Agave is the common name and genus name of succulent plants in the flowering plant family Agavaceae.
The name “agave” comes from the Greek word agavos, meaning noble or illustrious.
There are about 250 species of agave.
Most occur in semiarid habitats, and some species have been introduced into similar climates elsewhere and have naturalized.
Plants in this genus are perennial; they require several to many years to mature and flower.
Agaves are characterized by a rosette of succulent or leathery leaves that range in size from a few centimeters to more than 2.5 meters (8 feet) in length, depending on the species.
The leaves range in color from pale green to blue-grey and can be variegated or striped.
Most bear spines along the edges and the tip of the leaf, for which they are occasionally confused with unrelated cacti.
The yellow, pale green, or red flowers are borne in tall branching or unbranching inflorescences that can reach more than 9 meters (30 feet) in height in some species.
Agave plants flower only once, produce seeds and then die. Before flowering they usually live for 10 to 30 years. Because they live for a long time they are sometimes called “century plants.”
The genus contains a number of economically important species, especially those required for the production of mescal liquors, including the blue agave (Agave tequilana) used for tequila.

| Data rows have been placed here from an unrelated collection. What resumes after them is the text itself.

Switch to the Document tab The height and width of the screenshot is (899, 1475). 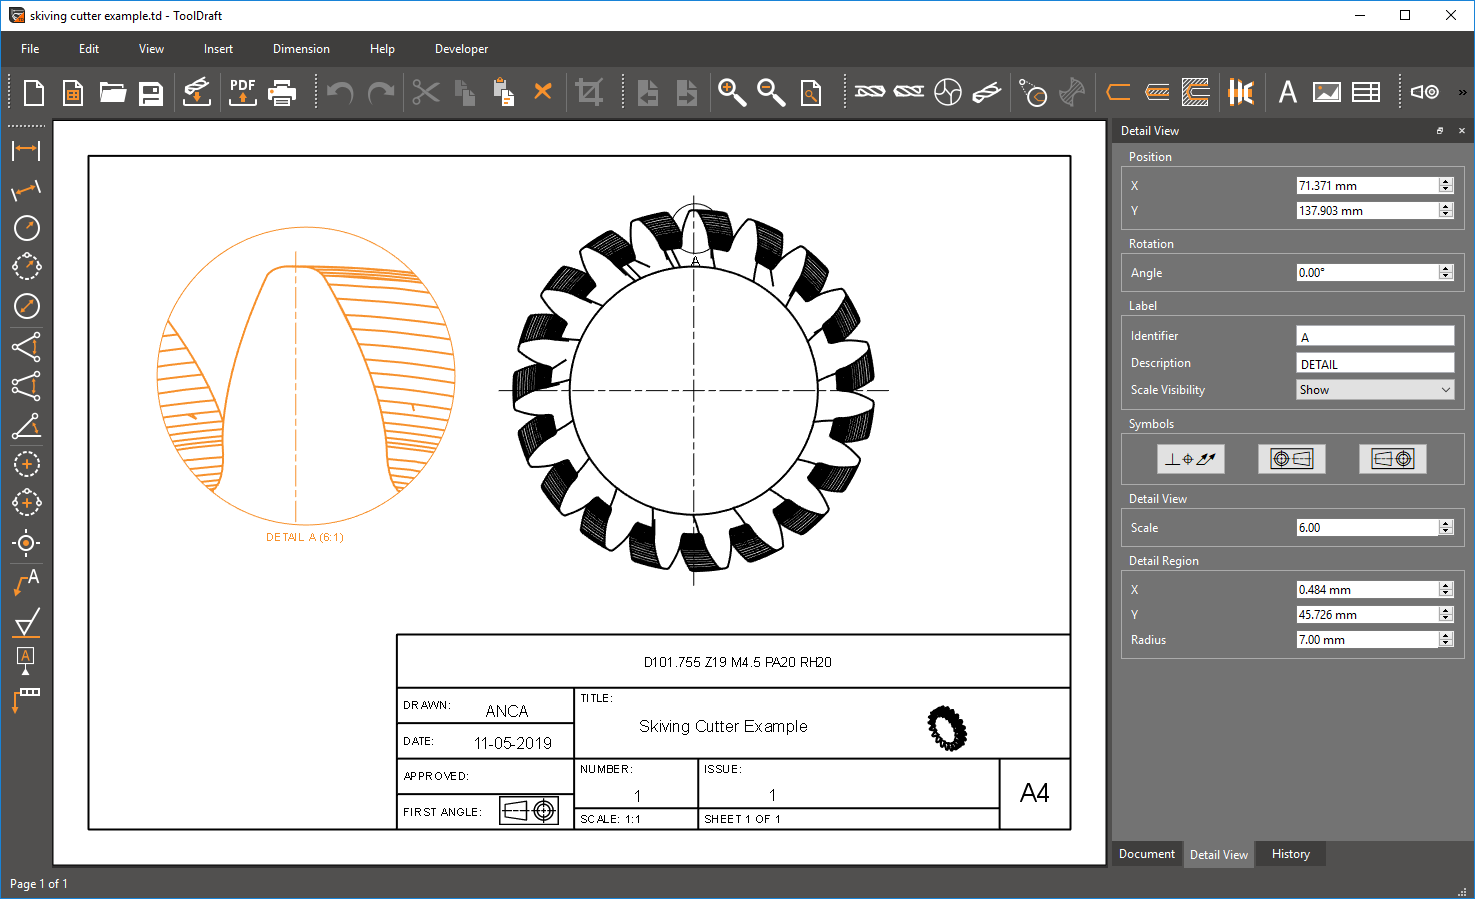pos(1146,854)
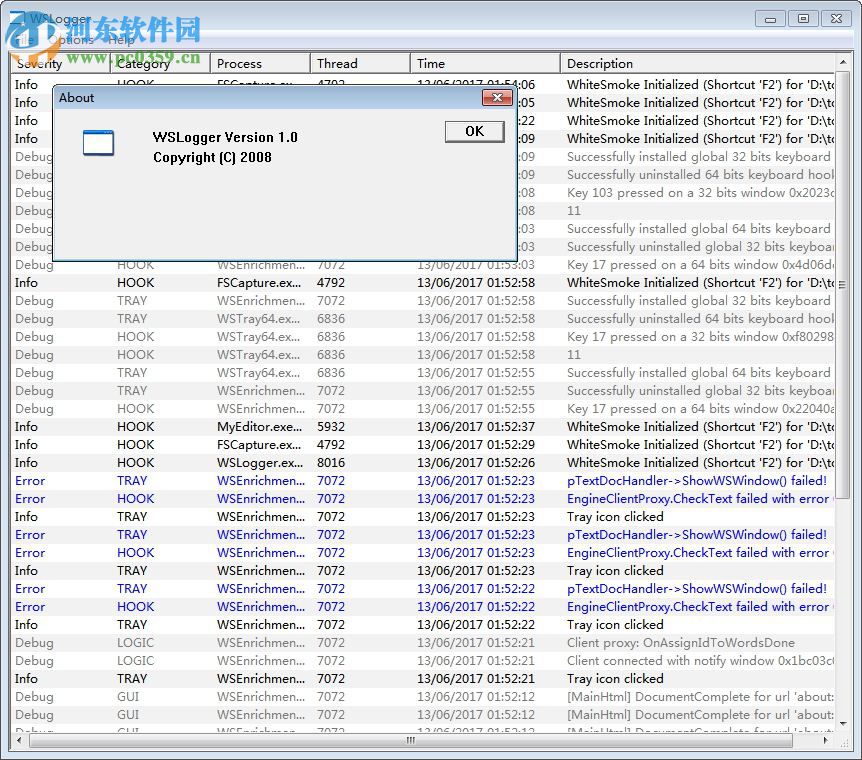Viewport: 862px width, 760px height.
Task: Click the WSLogger window icon in About dialog
Action: pyautogui.click(x=98, y=143)
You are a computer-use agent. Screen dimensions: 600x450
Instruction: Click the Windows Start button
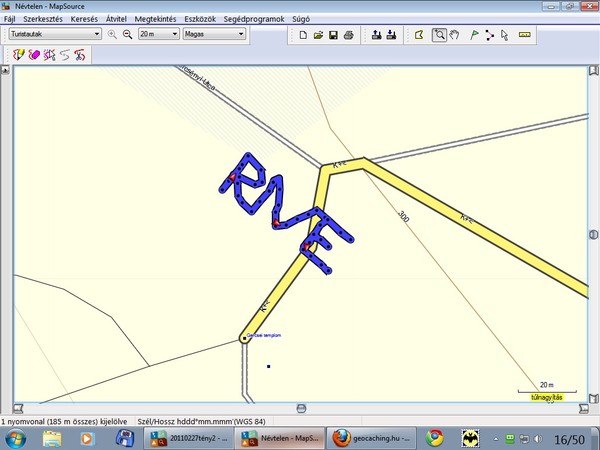[x=17, y=438]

Blue agave grows primarily in the area surrounding the city of Tequila, 65 kilometers (40 mi) northwest of Guadalajara, and in the highlands (Los Altos) of the central western Mexican state of Jalisco.
One of the most familiar species is Agave americana, a native of tropical America. Common names include century plant, maguey (in Mexico), or American aloe (not related to the genus Aloe).
There is archeological evidence that humans have used agaves for at least 9,000 years, baking the leaves in pits for food and using the fibers and stalks to make everything from rope to clothing to weapons.
Agave were an important food for many indigenous people in the southwestern United States, such as the Navajo and the Hokoham.
Many species have strong fibrous tissue in their leaves, which makes them useful for ropes, brushes, sandals, nets, sleeping mats, and other similar items.
Agave nectar (also called agave syrup), a sweetener derived from the sap, is used as an alternative to sugar in cooking, and can be added to breakfast cereals as a binding agent.
Agave species are popular ornamental plants in hot, dry climates, as they require very little supplemental water to survive.